Furieuse, elle se dégagea violemment. « Lâche-moi, Lucas ! » cria-t-elle en le poussant sans ménagement. Il trébucha et tomba par terre. Lucas fût surpris. C'était la première fois qu'il voyait Elena dans cet état. Cette froideur et cette violence ne lui ressemblaient pas. Il sentit Suzanne s'accroupir à ses côtés, « ça va ? » Il hocha la tête mais ne savait pas vraiment quoi répondre, il avait l'impression que quelque chose venait de se briser entre eux et Elena. À cet instant, elle lui apparaissait comme une véritable étrangère.
Suzanne lança un regard à Elena, espérant qu'elle s'excuse. Bien qu'elle y lut une pointe d'hésitation, Elena resta muette. Agacée par son attitude elle ne pût s'empêcher de dire, « Il voulait juste t'aider ! T'avais pas besoin de t'en prendre à lui »
Encore un peu sonner par tout ça, Lucas se releva. « Ça va aller Suzanne. » Il se tourna vers Elena, dont le regard lui semblait toujours aussi glacial, « Excuse-moi Elena, je voulais juste t'aider mais il faut croire que je m'y suis mal pris. » il lui adressa un sourire, essayant de recoller les morceaux d'une amitié qu'il craignait voir voler en éclat.
« Je n'ai pas besoin de votre aide ! Je n'ai besoin de personne » rétorqua Elena avec froideur.
Sans un mot de plus, elle tourna les talons et quitta les lieux, ignorant les murmures et les regards surpris qui la suivaient. Suzanne se mordit les lèvres, peinée de voir son amie s'éloigner ainsi. Elle regarda Lucas et ce qu'elle vit dans ses yeux ne la rassura pas. Elle y voyait les même pensés et la même peur, celle d'avoir perdu Elena.
***
Les cours qui suivirent, Elena s'isola volontairement de Lucas et Suzanne. Lorsqu'ils tentaient de l'approcher, elle leur lançait un regard si froid qu'ils abandonnaient immédiatement, espérant qu'en lui laissant du temps et de l'espace elle finisse par accepter de les écouter.
À l'appartement, Alec et Harry ne comprenaient rien de cette situation. Ils avaient remarqué qu'Elena était différente, plus distante, plus froide. Malgré leur tentative, elle ne décrocha pas un moment sur l'origine de son malaise.
Harry tenta de briser la glace à plusieurs reprises. Il s'essaya à l'humour puis tenta de suivre les conseils que Jenny lui avait donné une première fois en lui faisant part de son inquiétude. Cependant, ce soir-là, rien ne se déroula selon ses plans.
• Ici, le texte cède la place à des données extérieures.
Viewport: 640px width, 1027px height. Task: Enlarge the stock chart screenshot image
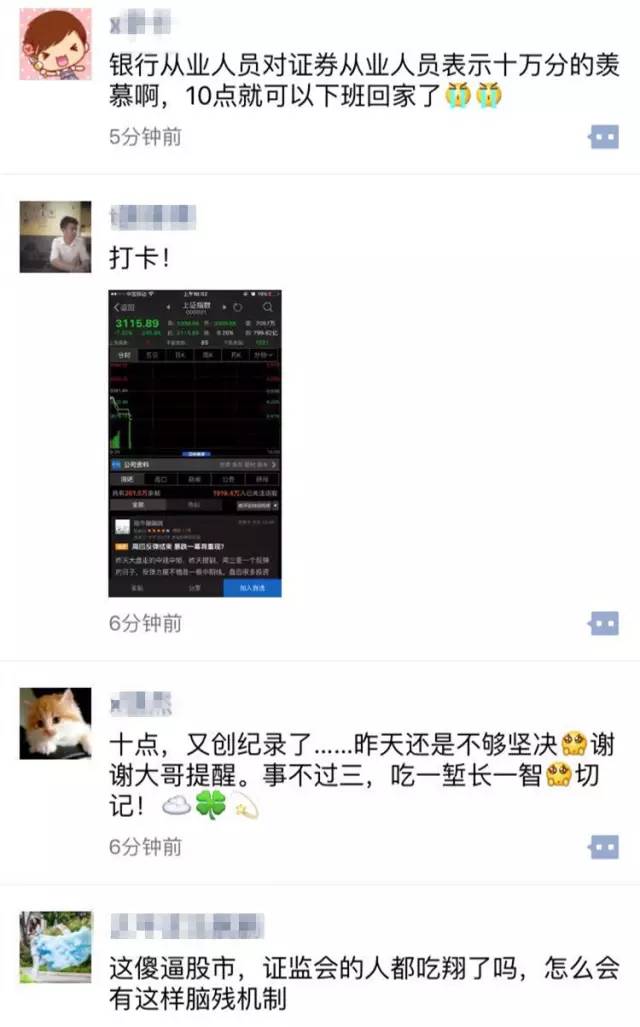[x=195, y=443]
Elena explosa, « Tu m'étouffes, Harry ! Putain, tu peux pas t'empêcher de te mêler des affaires des autres bordel ?! Peut-être qu'il est temps que je trouve un appart ailleurs ! ». Elle s'enferma dans sa chambre, laissant Harry sidéré, dévasté par ses mots. Alec tenta de le rassurer, « Elle est à cran. Elle ne le pense pas vraiment, j'en suis sûre. Tu devrais juste lui laisser un peu de temps. »
Mais Harry secoua la tête. « Il y a un truc qui va pas, Alec. Elle se comporte bizarrement, je suis sûr qu'elle nous cache des trucs, des trucs graves. »
Alec souffla, il ne voulait pas inquiété Harry mais, lui aussi se posait des questions, « T'as peut être raison. »
Harry le regarda intensément, « J'veux que tu prennes soin d'elle Alec. »
« Harry.... » tenta de tempérer Alec.
Ce dernier le coupa, « Non, écoute-moi. Je sais qu'avec toi elle se montre moins défensive. Vous partager un truc que je peux pas exprimer et bien que ça me rende dingue, je sais que c'est pas moi qui pourrait l'aider. Toi, oui... j'crois que je vais lui laisser un peu d'espace. »
« Dis pas ça, c'est ta sœur. »
« Ma sœur ?! Je sais pas, je sais pas si finalement c'est comme ça qu'elle me voit encore. Ça me fait tellement mal... J'étais tellement heureux de la retrouver et pouvoir veiller sur elle comme par le passé mais là... Il y a des fois où je la reconnais pas. Je vois bien qu'elle est mal et je me sens impuissant, si tu savais comme ça me coûte de devoir te demander de faire tout ça. Merde ! » Harry était bouleversé. Il aimait sa sœur et la voir ainsi lui faisait mal. Pour son bien, il devait laisser sa place à Alec, même si cela le déchirait intérieurement.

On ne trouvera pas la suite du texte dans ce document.